Secondo il Report SVIMEZ “Un Paese, due cure. I divari Nord-Sud nel diritto alla salute”, dopo l’emergenza Covid-19 i divari territoriali sono ulteriormente aumentati in un contesto di una generalizzata debolezza del Sistema Sanitario Nazionale che, nel confronto europeo, risulta sottodimensionato per stanziamenti di risorse pubbliche (in media 6,6% del PIL contro il 9,4% di Germania e l’8,9% di Francia), a fronte di un contributo privato comparativamente elevato (24% della spesa sanitaria complessiva, quasi il doppio di Francia e Germania).

Dai dati regionalizzati di spesa sanitaria (di fonte Conti Pubblici territoriali) risultano livelli di spesa per abitante, corrente e per investimenti, mediamente più contenuti nelle regioni meridionali. A fronte di una media nazionale di 2.140 euro, la spesa corrente più bassa si registra in Calabria (1.748 euro), Campania (1.818 euro), Basilicata (1.941 euro) e Puglia (1.978 euro). Per la parte di spesa in conto capitale, i valori più bassi si ravvisano in Campania (18 euro), Lazio (24 euro) e Calabria (27 euro), mentre il dato nazionale si attesta su una media di 41 euro. Il monitoraggio LEA (Livelli Essenziali di Assistenza), che offre un quadro delle differenze nell’efficacia e qualità delle prestazioni fornite dai diversi SSR, fa emergere i deludenti risultati del Sud: 5 regioni del Mezzogiorno risultano inadempienti.

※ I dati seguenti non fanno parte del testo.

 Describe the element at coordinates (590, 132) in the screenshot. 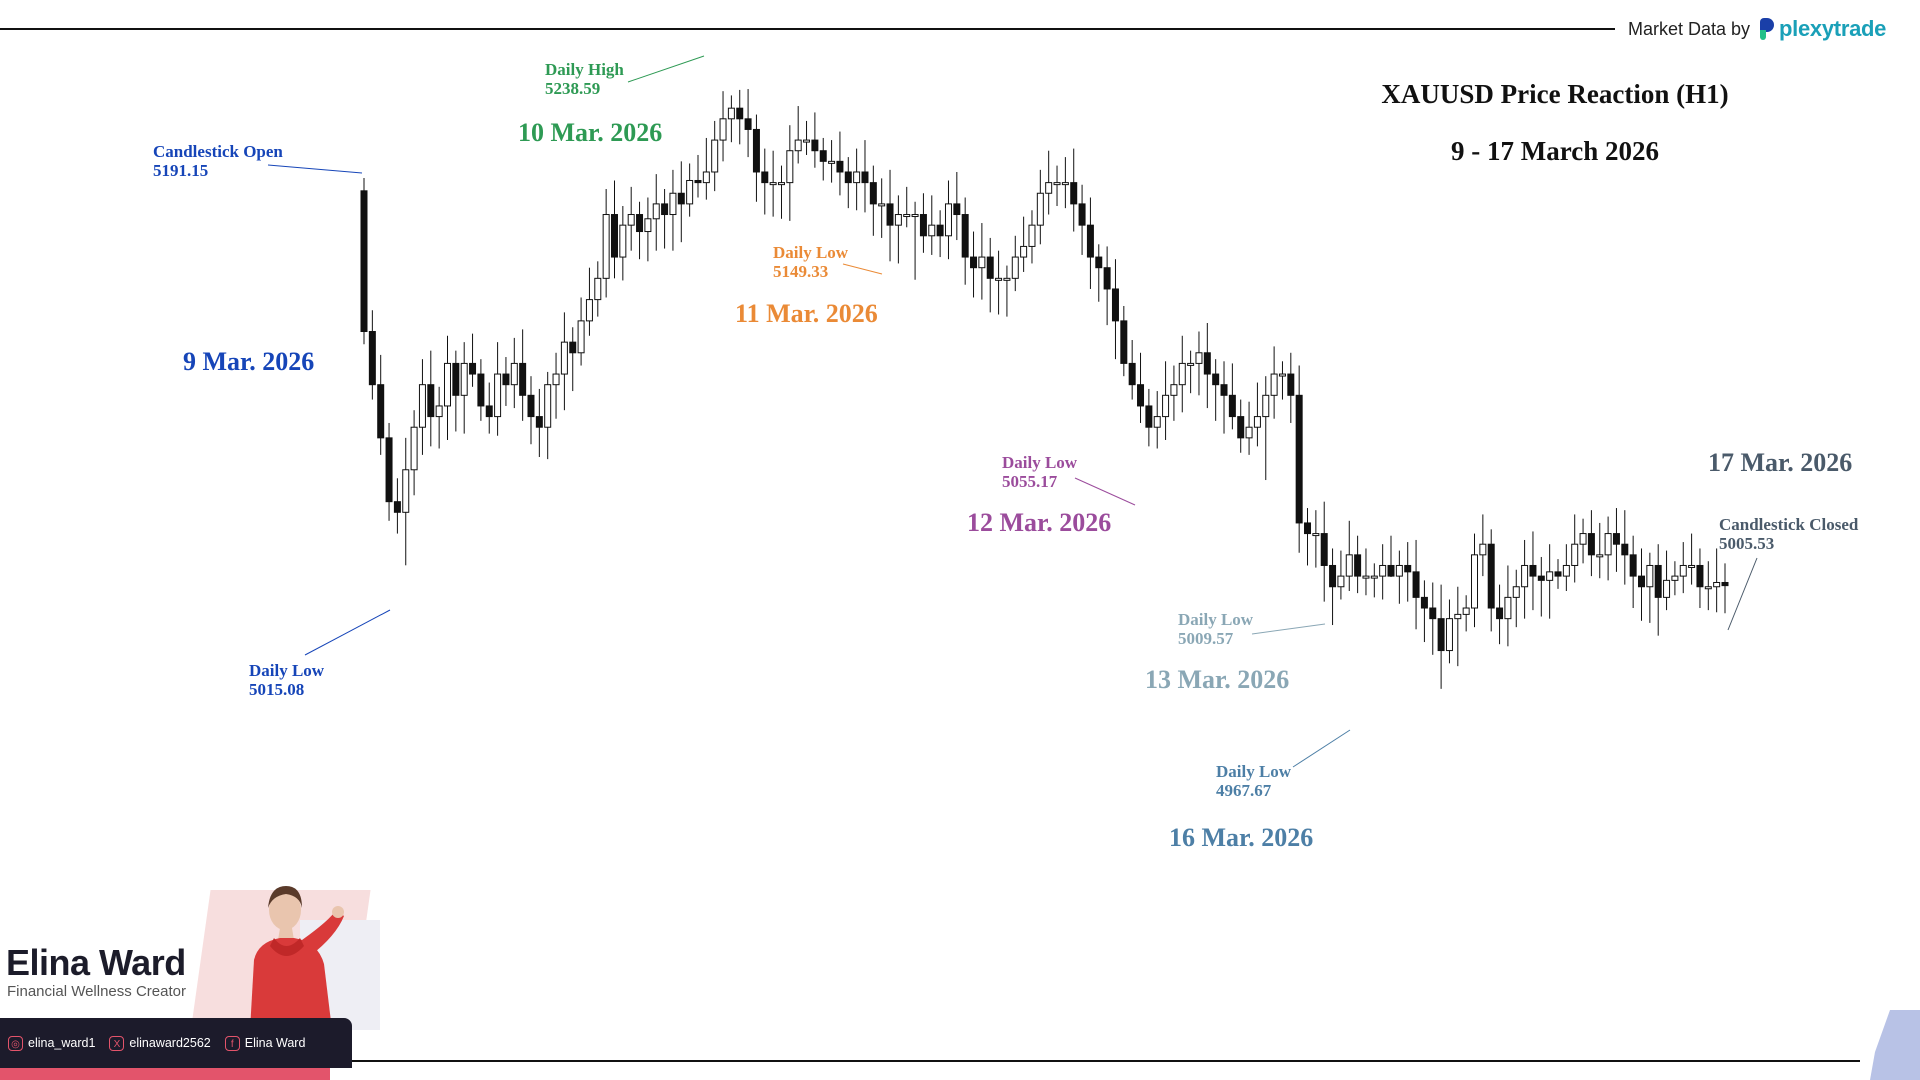

I see `date-mar10: 10 Mar. 2026` at that location.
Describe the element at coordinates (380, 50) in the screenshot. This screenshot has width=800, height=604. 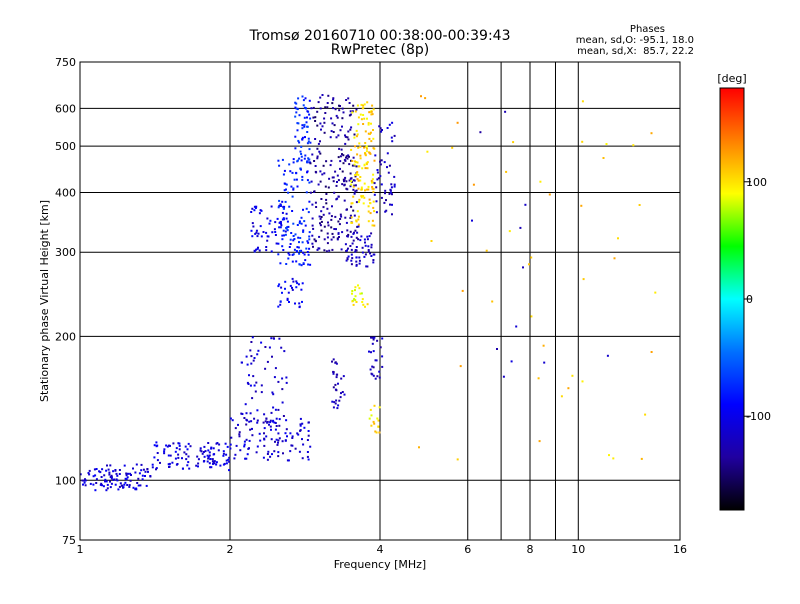
I see `chart-subtitle: RwPretec (8p)` at that location.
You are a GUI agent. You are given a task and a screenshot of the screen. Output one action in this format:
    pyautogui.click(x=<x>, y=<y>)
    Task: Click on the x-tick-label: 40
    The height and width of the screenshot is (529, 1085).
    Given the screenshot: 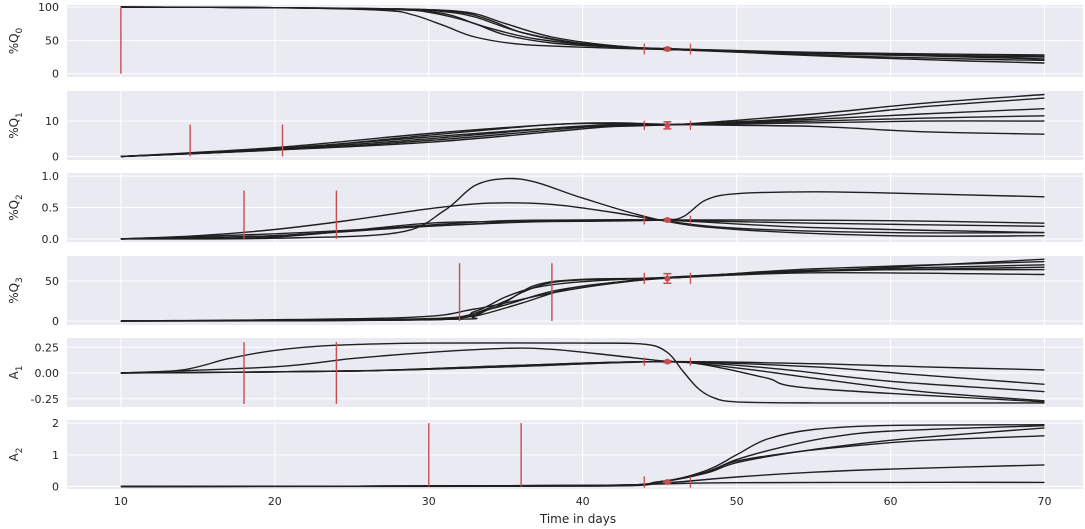 What is the action you would take?
    pyautogui.click(x=583, y=502)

Secondo gli  indicatori BES (Benessere Equo e Sostenibile) sulla salute, il Mezzogiorno è l’area del Paese caratterizzata dalle peggiori condizioni di salute. Si amplia nuovamente il divario territoriale Nord-Sud rispetto al 2022. Il differenziale geografico della vita attesa in buona salute nel 2023 è di circa 4 anni a svantaggio del Mezzogiorno (56,5 anni), rispetto al Nord (60,6). Dopo la riduzione del divario Nord-Sud ai livelli minimi del 2021 e 2022 (circa 2,5 anni), il differenziale ritorna a livelli pre-pandemia (era pari a 3,9 anni nel 2019).

Il rinvio dei Lea (Prestazioni essenziali di assistenza)

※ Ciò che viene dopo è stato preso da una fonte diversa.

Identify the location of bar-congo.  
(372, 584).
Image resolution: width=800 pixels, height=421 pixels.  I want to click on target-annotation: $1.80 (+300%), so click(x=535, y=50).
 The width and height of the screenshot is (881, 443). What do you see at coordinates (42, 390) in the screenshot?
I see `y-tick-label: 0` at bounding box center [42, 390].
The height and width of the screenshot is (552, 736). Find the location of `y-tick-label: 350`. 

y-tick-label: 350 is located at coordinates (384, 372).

La Conferenza Stato Regioni ha dato l’ok alla proroga al primo gennaio 2025 per l’entrata in vigore del nuovo nomenclatore tariffario per specialistica ambulatoriale e protesica.

Le motivazioni sono due: le Regioni non hanno fondi sufficienti per attuare il nuovo decreto, che prevede l’ampliamento delle prestazioni essenziali. L’altra motivazione è che alcune Regioni hanno difficoltà nell’applicare il decreto, in particolare per quanto riguarda la definizione dei nuovi nomenclatori e la riorganizzazione dei sistemi informatici.

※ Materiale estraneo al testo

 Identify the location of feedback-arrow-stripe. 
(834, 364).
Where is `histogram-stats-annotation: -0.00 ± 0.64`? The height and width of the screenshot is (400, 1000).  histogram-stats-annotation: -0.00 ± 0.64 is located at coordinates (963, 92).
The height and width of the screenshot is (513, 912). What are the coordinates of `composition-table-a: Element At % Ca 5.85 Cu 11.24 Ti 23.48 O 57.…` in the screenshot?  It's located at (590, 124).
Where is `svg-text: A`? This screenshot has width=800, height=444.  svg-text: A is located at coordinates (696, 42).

Di conseguenza delle 406 prestazioni nuove su 2.108, non potranno essere erogate dal SSN. Inoltre, la proroga impedirà l’accesso alle prestazioni come la procreazione medicalmente assistita, quelle per la diagnosi o il monitoraggio della celiachia, gli screening neonatali per alcune patologie, gli ausili informatici e di comunicazione per persone con gravissime disabilità, i presidi di varia natura e a tecnologia avanzata per le disabilità motorie.